The conglomerate of companies GFG, which includes Liberty Steel, employs 35,000 people in metallurgical plants stretching from Wales to Australia.
He recently asked for a £ 170million state bailout from Liberty, Britain’s third-largest producer of the alloy with 3,000 employees. The request was rejected by the British government.
GFG has said it will “fully cooperate” with the OFS investigation. He added that the group “is progressing in the refinancing of its operations which benefit from the operational improvements it has made and the very solid markets for steel, aluminum and iron ore”.
The group is in talks with White Oak Global Advisors, a US-based private finance firm, over a £ 200million loan to provide emergency working capital to its Yorkshire steelworks, but any deal is on hold. always subject to due diligence.
In previous cases, the anti-graft agency has evaluated cases privately for several years before officially announcing them, such as in the case of British American Tobacco, which started in 2015 but was officially launched in 2017.
Overwhelming public interest or market demands are key triggers for bringing a probe into the public domain.
The SFO will examine the relationship between GFG and Greensill, including the basis on which the funding was extended. In April, the Financial Times revealed that a series of companies named on invoices given to Greensill in exchange for cash had denied ever doing business with GFG. Gupta later told the FT that such a company had been listed as a “potential” customer and that funding had been provided on that basis.
Commodity trading houses have also launched investigations after web domains resembling their own were registered with the email address of a GFG employee.

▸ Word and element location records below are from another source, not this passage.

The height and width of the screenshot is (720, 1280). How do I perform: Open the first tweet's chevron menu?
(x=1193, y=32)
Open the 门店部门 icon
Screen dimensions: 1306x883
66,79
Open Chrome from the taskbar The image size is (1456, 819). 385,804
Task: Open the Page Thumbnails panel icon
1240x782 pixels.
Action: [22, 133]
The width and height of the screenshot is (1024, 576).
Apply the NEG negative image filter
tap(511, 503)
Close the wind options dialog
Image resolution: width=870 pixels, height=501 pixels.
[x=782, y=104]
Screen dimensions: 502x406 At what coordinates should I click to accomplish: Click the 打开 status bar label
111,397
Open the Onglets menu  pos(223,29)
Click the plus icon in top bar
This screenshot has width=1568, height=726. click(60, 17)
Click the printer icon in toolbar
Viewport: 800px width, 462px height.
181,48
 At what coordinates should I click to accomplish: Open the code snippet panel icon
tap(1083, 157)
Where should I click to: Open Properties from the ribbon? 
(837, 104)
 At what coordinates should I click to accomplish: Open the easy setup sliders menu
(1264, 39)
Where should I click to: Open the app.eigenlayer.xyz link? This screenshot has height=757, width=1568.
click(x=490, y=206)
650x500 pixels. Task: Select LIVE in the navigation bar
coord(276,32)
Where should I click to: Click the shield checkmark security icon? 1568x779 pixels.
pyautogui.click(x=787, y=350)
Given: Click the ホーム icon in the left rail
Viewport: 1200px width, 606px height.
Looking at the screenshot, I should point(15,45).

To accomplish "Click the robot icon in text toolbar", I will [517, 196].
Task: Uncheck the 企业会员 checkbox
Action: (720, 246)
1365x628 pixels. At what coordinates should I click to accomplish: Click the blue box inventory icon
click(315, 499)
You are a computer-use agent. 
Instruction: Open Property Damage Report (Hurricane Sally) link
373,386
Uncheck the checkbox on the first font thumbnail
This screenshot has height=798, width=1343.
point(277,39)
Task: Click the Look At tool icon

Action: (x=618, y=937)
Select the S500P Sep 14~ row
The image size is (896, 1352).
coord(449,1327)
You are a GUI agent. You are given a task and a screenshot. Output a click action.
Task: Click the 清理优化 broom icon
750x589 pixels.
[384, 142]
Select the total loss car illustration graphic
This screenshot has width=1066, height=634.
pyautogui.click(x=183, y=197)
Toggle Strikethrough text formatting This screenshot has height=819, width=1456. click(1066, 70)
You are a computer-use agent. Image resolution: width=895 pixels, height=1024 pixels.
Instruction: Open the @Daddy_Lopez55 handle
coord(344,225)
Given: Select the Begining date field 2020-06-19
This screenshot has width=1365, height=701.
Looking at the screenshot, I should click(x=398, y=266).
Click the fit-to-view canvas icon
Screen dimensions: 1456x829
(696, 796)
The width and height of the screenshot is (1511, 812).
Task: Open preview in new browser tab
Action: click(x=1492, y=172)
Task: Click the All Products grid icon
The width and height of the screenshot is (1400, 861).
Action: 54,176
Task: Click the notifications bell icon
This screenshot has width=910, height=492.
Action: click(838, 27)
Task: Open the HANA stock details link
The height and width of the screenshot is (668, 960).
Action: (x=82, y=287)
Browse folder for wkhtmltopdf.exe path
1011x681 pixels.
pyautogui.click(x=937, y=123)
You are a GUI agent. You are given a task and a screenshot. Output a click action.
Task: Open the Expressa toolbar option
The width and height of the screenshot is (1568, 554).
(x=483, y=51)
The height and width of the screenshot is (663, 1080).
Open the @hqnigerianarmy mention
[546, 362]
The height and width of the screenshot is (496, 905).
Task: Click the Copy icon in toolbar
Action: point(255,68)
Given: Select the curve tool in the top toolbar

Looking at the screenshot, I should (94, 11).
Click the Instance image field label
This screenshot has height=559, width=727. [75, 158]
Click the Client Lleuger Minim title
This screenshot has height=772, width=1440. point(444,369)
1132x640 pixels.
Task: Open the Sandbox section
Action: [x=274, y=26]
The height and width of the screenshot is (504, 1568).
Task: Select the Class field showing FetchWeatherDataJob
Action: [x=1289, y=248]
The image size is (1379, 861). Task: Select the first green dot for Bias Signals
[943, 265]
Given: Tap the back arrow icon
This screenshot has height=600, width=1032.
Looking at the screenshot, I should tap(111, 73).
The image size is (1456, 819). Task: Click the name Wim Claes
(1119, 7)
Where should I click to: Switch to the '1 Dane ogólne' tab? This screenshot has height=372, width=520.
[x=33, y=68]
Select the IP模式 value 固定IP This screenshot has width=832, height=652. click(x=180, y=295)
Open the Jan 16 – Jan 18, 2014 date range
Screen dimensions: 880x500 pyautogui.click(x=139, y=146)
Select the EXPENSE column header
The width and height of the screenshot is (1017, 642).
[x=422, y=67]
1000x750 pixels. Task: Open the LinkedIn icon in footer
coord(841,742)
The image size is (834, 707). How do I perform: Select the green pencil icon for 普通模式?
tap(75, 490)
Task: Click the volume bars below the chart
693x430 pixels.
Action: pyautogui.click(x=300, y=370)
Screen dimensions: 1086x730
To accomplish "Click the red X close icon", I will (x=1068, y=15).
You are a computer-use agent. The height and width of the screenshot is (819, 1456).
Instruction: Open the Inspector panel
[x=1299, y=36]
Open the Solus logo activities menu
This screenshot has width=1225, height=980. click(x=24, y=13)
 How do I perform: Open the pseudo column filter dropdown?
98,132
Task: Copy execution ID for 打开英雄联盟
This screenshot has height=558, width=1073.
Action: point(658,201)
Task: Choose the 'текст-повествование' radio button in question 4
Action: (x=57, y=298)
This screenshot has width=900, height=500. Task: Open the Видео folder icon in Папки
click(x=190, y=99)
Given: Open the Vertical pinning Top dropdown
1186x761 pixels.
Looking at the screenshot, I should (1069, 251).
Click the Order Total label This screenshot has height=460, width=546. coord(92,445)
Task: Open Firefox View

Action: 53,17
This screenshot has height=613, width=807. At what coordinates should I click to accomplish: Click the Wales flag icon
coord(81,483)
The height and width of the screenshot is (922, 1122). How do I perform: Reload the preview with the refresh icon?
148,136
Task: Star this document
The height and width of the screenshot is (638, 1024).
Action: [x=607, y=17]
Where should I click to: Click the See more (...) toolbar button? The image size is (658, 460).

The OFS is attacking the GFG investigation at a vulnerable time, after torpedoing a lawsuit against two former Serco executives last month by failing to share some evidence with the defense. Director Lisa Osofsky is under pressure to secure high-profile convictions, following a spate of plea deals that have spared the company’s top executives.
She had been called upon by politicians, including Conservative MP Richard Fuller, to launch an investigation, following a number of separate inquiries into the Gupta-Greensill Network.
Greensill is surveyed by the UK’s Financial Conduct Authority and a Treasury Select Committee.
German financial regulator BaFin has filed a criminal complaint against the management of German bank Greensill for alleged balance sheet manipulation. The BaFin share follows an investigation by an independent auditor, which raised concerns about the bank’s level of exposure to companies linked to Gupta.
Greensill had $ 5 billion in exposure to GFG when the finance company collapsed in March.
Credit Suisse is seeking to liquidate several Liberty Steel companies in the UK and Australia in order to recover money from clients who have invested in Greensill loans through the bank’s funds.